And analyse, with a fresh eye, those “beautiful” photos of hazy blue Mana woodlands with Boswell up on his hind legs. See, instead, the bare ground and high browse-lines out of reach of everybody else!
It’s very different, at other times of year. You may or may not see wildlife in great numbers. But the herbivores you do see, from elephant to impala, are well-fed and in good condition – in stark contrast to the weak, thin and exhausted animals you see during the mid- to late dry season. Lions emerge from the thickets they’ve retreated to, in the dry season, and lie about on the roads.
Often, too, the Zambian hills stand out clear and green against a backdrop of blue, sometimes with beautiful cloudscapes and sunsets; and – a real bonus – you may even be the only people in the Park.

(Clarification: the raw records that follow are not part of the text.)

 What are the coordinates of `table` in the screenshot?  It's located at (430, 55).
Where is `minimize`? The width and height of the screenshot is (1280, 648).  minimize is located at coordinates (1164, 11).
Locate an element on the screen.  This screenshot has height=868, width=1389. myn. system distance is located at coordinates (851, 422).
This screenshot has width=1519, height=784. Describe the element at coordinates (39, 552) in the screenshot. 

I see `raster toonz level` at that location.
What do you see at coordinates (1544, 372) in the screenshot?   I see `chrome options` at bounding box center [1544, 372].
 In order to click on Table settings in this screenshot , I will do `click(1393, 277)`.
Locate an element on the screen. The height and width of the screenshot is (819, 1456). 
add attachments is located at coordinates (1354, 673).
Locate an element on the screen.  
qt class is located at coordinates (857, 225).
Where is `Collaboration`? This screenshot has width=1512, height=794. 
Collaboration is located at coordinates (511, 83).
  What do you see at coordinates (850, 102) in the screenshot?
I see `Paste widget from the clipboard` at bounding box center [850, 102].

Sally and I have given up visiting during the peak tourist season, because – in our view – it’s become a circus. But we’ve have made off-season pilgrimages for years now. Have a look at the video I made a couple of years ago – “Mana in January”, if you haven’t already seen it; at https://youtu.be/AOYnd6OzO2U; also scroll down through the pics on “My Favourite Photos” at http://zimconservation.blogspot.com/.
– Dick Pitman –
* More correctly called “alluvial river terraces”, but it’s a mouthful, and the term “floodplains” has become entrenched in Mana terminology. A true floodplain is seasonally inundated, which the Mana “floodplains” aren’t, except for isolated instances as – for example – the low-lying Zambezi frontage east of Mana Mouth.